| Work request |
Transcribe verbatim the span of lines that opens with the line containing "Task: Expand Advanced" and closes with the last line of the data below.

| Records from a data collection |
########
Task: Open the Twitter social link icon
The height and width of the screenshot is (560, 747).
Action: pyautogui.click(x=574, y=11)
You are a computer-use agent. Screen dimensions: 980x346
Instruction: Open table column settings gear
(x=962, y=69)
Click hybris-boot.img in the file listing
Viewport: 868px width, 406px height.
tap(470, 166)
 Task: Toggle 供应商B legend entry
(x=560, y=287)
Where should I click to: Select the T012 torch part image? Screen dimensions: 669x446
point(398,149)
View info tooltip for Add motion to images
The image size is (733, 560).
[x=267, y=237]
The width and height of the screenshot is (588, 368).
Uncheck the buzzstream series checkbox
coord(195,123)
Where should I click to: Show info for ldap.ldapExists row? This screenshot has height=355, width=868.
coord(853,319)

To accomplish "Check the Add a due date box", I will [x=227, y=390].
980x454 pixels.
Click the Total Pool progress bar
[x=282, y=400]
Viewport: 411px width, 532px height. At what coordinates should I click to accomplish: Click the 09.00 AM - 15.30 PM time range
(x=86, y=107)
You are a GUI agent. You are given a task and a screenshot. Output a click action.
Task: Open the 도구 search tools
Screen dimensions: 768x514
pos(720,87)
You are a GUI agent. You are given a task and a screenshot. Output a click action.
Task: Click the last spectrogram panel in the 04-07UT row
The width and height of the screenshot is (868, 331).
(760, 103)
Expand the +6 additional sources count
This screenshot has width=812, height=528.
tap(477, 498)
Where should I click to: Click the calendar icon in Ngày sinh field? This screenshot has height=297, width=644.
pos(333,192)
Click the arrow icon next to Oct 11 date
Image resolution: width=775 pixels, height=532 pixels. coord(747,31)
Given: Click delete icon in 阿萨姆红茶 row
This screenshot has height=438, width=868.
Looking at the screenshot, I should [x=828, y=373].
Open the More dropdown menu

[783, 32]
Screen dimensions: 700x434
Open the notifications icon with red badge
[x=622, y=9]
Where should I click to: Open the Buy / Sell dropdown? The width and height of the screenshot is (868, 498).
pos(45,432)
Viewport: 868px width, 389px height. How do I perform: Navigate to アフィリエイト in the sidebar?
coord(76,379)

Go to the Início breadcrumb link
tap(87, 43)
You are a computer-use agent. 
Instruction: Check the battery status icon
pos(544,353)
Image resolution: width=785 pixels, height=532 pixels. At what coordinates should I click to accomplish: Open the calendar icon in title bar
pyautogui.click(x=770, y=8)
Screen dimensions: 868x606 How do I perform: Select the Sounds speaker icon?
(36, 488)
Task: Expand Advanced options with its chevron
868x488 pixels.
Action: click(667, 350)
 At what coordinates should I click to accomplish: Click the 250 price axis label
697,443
########
| Result of this task |
Task: Expand Advanced options with its chevron
868x488 pixels.
Action: click(667, 350)
 At what coordinates should I click to accomplish: Click the 250 price axis label
697,443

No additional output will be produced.